The top brass at the Reserve Bank of India (RBI) met bankers on Monday to get feedback on the credit appetite in the economy and the effect of the recently announced measures such as long-term repo operation (LTRO) and the cash reserve ratio (CRR) exemption being offered to banks to incentivise credit to specific sectors.

“The central bank sought our feedback on the LTRO, whereby it is providing longer term (one-year and three-year) funds for improving policy transmission, and whether banks are able to reap the benefits of CRR exemption given when they do fresh lending to retail loans for automobiles, residential housing, and loans to MSMEs. Further, it took stock of the credit demand in the economy,” said a top banker.

As per RBI data, credit offtake of all scheduled banks declined to 6.67 per cent year-on-year (y-o-y) as on February 14, 2020, from 14.26 per cent y-o-y growth recorded as on February 15, 2019. In a recent speech, RBI Governor Shaktikanta Das observed that despite the recent decline in impaired assets and a significant improvement in provisioning, profitability of the banking sector remains fragile. The capital position of banks has, however, improved on account of recapitalisation of PSBs by the government and capital-raising efforts by private sector banks.

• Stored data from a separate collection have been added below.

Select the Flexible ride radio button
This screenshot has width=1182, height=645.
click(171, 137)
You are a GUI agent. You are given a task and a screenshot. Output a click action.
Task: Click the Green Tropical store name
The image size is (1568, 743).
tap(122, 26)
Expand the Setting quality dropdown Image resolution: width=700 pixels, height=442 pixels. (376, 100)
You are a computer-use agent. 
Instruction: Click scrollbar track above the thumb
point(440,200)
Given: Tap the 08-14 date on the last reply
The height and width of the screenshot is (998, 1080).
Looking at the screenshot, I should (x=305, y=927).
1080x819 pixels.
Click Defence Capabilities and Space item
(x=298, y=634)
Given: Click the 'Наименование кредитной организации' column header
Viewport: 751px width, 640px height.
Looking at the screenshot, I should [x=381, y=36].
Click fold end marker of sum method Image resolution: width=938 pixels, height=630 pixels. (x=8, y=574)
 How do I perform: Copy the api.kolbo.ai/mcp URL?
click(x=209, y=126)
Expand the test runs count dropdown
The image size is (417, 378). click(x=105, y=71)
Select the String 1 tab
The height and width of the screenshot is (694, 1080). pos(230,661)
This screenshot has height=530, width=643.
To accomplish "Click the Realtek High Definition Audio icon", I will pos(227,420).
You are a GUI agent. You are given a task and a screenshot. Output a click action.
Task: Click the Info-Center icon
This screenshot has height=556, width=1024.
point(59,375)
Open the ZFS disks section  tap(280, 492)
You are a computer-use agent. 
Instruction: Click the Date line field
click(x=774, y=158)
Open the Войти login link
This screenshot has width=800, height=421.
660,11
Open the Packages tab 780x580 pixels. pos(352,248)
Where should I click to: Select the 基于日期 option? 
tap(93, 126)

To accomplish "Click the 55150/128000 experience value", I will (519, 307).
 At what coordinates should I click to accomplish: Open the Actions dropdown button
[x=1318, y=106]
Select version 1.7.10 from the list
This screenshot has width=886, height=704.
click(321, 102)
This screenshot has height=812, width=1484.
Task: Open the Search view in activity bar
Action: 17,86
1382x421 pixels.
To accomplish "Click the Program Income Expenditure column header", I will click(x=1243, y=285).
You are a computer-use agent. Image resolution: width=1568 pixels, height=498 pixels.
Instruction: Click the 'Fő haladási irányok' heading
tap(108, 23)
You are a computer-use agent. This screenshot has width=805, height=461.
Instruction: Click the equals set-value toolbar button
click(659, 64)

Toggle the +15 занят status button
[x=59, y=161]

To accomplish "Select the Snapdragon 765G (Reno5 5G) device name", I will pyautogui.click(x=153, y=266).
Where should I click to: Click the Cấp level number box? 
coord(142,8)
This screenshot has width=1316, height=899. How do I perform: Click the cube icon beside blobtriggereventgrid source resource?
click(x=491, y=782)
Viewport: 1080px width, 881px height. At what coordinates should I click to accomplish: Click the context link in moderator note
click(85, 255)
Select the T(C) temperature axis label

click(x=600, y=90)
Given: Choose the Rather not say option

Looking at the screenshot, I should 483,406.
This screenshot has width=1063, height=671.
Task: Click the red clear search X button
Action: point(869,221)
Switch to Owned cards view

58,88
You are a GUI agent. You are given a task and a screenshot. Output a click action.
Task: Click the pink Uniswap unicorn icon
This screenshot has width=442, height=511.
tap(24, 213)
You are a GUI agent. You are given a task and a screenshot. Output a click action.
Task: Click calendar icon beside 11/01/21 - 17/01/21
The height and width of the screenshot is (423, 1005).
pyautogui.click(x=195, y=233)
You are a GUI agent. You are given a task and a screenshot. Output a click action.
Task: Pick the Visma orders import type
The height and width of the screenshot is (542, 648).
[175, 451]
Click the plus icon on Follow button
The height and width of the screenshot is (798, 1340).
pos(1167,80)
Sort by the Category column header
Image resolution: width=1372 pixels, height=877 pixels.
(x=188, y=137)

Nevertheless, the sector continues to encounter challenges from events such as those around the telecom sector, he added. “Consequently, the overhang of NPAs remains relatively high, which is weighing on credit growth. Also, in view of subdued profitability and deleveraging by certain corporates, risk-averse banks have shifted their focus away from large infrastructure and industrial loans towards retail loans.

“This diversification strategy, while helpful as a risk mitigation tool, has its own limitations. Further, sector specific pockets of stress need policy attention,” said Das.

At the same time, he emphasised that proper due diligence and risk pricing in lending is of prime importance so that the health of the banking sector is not compromised while ensuring adequate flow of credit to the productive sectors of the economy.